## EXERCISE TEXT
Great boutique agencies may offer your brand exclusivity (depending on your market and sector). They will also have ready-made playbooks that can apply to your business type. In the end, this can save you time and bandwidth, but most importantly keep your headcount to a minimum.
3. White label your tech
For the love of all things sensible, don’t try to build your own technology from scratch. There’s a lot to be said about the futility of operators trying to develop proprietary tech in-house. One of the key reasons that white labeling digital products is the best route is the fact that hiring a development team is extraordinarily costly and distracting.
As mentioned in a separate post, serious tech plays incur fixed overhead costs and several new hires. Teams will need a chief technology officer, front-end programmers, back-end programmers, a product manager, one or more UI/UX designers and sometimes more. All of these roles you as an activities operator probably know little to nothing about.

## THE PROBLEM
Reproduce, unchanged, the part of the passage on agencies and white-label tech that begins at the words "3. White label" and stops after "costly and distracting.".

## SUPPLIED INFORMATION
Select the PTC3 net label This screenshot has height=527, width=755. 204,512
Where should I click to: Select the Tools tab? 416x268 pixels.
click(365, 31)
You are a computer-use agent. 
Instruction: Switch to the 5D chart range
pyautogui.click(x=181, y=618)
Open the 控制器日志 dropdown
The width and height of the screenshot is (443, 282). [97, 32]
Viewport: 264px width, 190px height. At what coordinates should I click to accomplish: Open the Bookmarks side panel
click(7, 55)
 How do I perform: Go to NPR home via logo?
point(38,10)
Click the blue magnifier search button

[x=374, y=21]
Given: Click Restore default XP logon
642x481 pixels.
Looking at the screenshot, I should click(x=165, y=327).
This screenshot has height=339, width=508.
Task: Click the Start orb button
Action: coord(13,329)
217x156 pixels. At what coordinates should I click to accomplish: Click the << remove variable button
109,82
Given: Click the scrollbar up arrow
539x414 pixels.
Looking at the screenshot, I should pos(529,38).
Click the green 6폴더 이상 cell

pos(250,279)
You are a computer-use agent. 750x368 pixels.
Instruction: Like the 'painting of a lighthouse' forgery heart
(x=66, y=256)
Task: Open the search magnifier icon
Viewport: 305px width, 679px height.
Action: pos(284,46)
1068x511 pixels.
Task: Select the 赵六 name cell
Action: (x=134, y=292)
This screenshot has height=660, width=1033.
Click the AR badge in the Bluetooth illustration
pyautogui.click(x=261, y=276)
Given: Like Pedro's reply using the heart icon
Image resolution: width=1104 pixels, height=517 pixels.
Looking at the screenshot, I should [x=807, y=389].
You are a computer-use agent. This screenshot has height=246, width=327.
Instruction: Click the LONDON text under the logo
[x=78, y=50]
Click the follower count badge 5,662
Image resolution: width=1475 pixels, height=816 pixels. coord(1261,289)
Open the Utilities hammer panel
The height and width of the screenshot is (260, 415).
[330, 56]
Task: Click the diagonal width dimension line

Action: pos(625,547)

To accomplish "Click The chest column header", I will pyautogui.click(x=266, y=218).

## SOLUTION TO THIS TASK
3. White label your tech
For the love of all things sensible, don’t try to build your own technology from scratch. There’s a lot to be said about the futility of operators trying to develop proprietary tech in-house. One of the key reasons that white labeling digital products is the best route is the fact that hiring a development team is extraordinarily costly and distracting.